To evaluate growth, nutritional status, and feeding tolerance of low birth weight preterm infants fed with either experimental formula (EF) containing 3.4g protein/100kcal, 12.5% of total fat as MCTs, and 40.2% of total palmitic acid esterified in sn-2 position, or control formula (CF) containing 2.9g protein/100 kcal, 30% fat as MCTs, and without enriched sn-2.

Anthropometry results (mean ± SD) for preterm infants receiving experimental (EF) or control formula (CF)

Materials and Methods

Male and female preterm infants with birth weight ≤ 2000g and gestational age ≤33 weeks  we recruited from a Neonatal Intensive Care Unit (NICU) at one hospital in Vietnam, and randomized in double-blind manner to receive EF (n = 80) or CF (n = 80) until reaching 3 kg body weight. Differences between groups in weight gain (primary end point) for day 1 (D1) of full enteral feeding (FEF) until D21 were evaluated for non-inferior (margin = –2.5 g/d) and superiority (margin = 0 g/d). Stool consistency was rated on a 5-point scale with higher scores indicating harder stool. Feeding tolerance (including gastrointestinal symptoms and time to reach FEF) and blood / urine biochemistries related to nutritional status were assessed.

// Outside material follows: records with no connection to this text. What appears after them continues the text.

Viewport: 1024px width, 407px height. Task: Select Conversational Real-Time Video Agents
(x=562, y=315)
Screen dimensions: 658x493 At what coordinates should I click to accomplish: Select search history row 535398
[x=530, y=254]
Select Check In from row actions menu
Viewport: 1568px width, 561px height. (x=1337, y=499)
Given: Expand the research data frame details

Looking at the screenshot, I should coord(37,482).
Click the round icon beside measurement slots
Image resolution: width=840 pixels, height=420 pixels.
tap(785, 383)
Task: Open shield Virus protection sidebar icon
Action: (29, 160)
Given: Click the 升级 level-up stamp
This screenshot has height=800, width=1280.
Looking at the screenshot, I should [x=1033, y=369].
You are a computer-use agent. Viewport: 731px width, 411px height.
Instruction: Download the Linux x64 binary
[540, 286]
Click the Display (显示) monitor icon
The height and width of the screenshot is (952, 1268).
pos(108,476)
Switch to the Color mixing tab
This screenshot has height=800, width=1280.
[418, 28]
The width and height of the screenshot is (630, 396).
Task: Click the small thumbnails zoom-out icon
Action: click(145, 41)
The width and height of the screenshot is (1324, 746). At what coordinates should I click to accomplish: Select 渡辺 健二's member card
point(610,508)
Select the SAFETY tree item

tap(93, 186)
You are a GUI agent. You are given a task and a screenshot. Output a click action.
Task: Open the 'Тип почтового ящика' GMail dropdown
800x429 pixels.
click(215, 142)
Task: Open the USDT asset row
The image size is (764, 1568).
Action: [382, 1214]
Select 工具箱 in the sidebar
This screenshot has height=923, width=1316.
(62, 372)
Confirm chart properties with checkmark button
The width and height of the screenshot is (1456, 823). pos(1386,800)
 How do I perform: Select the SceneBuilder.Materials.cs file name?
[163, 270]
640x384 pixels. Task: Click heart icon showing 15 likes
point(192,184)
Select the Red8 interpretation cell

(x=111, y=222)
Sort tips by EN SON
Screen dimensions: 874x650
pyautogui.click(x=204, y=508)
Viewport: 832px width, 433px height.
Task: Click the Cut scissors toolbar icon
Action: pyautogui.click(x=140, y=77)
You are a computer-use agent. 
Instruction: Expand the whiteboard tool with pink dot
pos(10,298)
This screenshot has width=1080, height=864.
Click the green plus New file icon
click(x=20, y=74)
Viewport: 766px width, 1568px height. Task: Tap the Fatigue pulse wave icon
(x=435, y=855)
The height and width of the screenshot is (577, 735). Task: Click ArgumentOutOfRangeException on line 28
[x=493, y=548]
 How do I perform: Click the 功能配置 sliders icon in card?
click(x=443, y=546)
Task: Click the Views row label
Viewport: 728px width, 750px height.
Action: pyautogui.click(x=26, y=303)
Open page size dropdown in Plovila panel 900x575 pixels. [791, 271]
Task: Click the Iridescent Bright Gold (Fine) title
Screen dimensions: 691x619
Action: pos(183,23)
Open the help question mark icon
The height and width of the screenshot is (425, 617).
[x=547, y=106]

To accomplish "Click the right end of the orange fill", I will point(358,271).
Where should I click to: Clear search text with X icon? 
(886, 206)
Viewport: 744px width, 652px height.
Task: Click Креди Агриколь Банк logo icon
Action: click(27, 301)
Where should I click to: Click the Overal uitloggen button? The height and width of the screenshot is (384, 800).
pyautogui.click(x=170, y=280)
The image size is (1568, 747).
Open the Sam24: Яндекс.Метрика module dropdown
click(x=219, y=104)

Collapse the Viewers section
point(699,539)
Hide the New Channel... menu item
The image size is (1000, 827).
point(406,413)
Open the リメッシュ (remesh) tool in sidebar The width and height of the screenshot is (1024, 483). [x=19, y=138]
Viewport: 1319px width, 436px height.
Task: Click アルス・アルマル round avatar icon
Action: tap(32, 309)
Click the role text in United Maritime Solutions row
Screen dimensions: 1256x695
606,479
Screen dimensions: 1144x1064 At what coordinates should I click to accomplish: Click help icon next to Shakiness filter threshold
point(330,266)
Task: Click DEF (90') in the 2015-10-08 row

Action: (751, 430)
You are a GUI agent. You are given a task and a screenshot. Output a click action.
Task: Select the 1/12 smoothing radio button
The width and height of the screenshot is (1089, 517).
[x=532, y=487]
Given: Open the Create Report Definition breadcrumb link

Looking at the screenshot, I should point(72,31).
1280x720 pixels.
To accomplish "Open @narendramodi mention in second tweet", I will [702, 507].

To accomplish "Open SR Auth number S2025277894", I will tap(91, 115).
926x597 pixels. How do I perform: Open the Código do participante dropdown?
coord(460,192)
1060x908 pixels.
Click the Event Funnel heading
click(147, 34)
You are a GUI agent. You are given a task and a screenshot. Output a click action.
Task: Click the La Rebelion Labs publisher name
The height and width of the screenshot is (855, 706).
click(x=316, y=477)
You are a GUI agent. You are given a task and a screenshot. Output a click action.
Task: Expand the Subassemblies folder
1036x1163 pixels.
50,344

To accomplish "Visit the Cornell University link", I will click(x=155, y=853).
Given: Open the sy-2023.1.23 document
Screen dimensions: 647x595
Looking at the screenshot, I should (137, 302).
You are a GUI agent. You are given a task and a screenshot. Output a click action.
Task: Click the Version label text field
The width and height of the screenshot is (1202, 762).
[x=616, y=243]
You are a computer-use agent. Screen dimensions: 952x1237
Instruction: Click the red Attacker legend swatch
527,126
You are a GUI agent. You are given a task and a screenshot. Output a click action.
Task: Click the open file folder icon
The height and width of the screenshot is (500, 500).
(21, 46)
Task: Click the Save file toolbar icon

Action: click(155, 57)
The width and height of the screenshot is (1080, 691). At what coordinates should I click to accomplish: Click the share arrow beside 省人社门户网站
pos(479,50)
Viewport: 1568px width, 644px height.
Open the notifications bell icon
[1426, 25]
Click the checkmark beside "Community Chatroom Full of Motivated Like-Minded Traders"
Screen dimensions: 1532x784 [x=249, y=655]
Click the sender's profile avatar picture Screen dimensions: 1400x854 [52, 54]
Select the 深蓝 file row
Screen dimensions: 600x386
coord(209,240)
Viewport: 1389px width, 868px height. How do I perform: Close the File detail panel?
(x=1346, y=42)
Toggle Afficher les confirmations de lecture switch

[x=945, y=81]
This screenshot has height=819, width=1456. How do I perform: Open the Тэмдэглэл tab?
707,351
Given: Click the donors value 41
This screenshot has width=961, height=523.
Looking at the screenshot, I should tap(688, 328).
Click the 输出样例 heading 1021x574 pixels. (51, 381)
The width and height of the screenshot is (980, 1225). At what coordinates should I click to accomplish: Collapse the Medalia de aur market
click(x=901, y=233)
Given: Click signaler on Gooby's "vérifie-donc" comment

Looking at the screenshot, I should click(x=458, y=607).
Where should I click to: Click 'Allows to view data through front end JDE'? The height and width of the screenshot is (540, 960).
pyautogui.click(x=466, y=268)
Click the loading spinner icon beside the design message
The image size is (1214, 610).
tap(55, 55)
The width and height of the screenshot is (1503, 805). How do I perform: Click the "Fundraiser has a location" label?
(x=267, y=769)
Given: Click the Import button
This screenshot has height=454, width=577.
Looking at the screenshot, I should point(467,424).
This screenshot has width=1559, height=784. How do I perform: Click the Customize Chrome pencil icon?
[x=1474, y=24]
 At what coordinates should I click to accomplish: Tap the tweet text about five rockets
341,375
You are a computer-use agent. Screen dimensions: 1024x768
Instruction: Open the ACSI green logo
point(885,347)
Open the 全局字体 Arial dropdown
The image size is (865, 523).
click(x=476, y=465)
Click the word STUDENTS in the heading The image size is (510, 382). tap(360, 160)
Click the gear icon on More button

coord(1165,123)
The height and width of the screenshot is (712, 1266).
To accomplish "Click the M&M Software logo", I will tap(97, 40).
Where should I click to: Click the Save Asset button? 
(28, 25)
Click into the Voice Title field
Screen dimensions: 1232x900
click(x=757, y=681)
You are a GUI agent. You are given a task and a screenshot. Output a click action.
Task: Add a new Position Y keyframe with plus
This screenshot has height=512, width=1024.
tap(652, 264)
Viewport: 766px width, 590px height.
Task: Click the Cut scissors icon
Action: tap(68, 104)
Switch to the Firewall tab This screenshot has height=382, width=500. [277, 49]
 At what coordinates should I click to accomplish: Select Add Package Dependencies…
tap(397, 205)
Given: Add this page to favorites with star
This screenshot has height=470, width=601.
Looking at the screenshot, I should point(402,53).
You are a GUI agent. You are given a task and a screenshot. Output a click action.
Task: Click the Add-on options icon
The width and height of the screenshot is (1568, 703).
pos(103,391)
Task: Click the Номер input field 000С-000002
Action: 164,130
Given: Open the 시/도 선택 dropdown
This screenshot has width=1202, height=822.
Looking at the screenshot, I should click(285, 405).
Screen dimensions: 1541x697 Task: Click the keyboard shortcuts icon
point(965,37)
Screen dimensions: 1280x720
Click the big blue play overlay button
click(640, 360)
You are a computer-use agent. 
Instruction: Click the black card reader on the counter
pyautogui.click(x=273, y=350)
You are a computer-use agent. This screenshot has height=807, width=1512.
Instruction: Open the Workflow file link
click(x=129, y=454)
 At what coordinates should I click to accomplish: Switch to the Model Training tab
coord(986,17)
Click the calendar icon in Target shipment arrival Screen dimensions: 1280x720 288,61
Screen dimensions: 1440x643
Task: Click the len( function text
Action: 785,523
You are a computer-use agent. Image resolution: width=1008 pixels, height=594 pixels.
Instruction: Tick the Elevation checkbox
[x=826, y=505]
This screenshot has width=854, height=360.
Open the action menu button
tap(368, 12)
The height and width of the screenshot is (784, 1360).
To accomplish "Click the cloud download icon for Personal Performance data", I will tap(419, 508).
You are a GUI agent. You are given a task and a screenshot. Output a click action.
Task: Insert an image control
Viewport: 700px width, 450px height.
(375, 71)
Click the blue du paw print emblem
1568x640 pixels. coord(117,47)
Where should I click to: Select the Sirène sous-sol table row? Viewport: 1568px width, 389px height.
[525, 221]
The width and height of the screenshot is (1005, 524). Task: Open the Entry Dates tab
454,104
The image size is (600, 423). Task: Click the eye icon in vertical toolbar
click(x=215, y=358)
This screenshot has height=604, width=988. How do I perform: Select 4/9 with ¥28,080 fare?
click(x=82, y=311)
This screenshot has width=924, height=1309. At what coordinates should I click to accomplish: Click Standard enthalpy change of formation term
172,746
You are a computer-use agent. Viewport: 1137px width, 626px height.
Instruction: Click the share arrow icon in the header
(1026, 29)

Adjusted mean weight gain was 3.1 g/d greater in EF than CF; the lower limit of the 95% CI (0.31 g/d) exceeded both non-inferiority (P=0.0001) and superiority margins (P=0.030). The difference in weight gain was larger among infants <1500g (5.6 g/d; 95% CI = 2.16, 9.11). Fast weight gain in EF (vs. CF) was sustained into the post-discharge phase until D79 (mean difference up to 2.07 g/d). Differences in length-of-rage and head circumference-for-age z-scores at D21 between groups were not significant. There was no group difference in the incidence of gastrointestinal disorders (EF = 21 vs. CF = 18 events), spitting-up / vomiting [EF/CF IRR (95% CI) = 0.57 (0.30, 1.09)] during D1 – D21 period, or time to reach FEF [EF = 16 (15, 17) vs. CF = 15 (13, 17) days]. Infants in the EF group tended to have softer stools [EF = 3.2 ± 0.59 vs. CF = 3.4 ± 0.58; P=0.07]. Serum Blood Urea Nitrogen (BUN) levels were slightly higher in EF vs. CF at D21 [adjusted mean (95% CI); EF = 3.10 (2.89, 3.33); CF = 2.64 (2.46, 2.83), P=0.0015], although all BUN values weer within normal range (1.1 – 7.5 mmol/L). There were no differences between groups in the incidence of abnormal serum creatinine or urinary urea values.Conclusions: EF containing greater protein:energy ratio, enriched sn-2, and reduced MCTs (vs. CF) is safe, nutritionally suitable, well-tolerated, and improves weight gain of preterm infants, especially those with very low birth weight.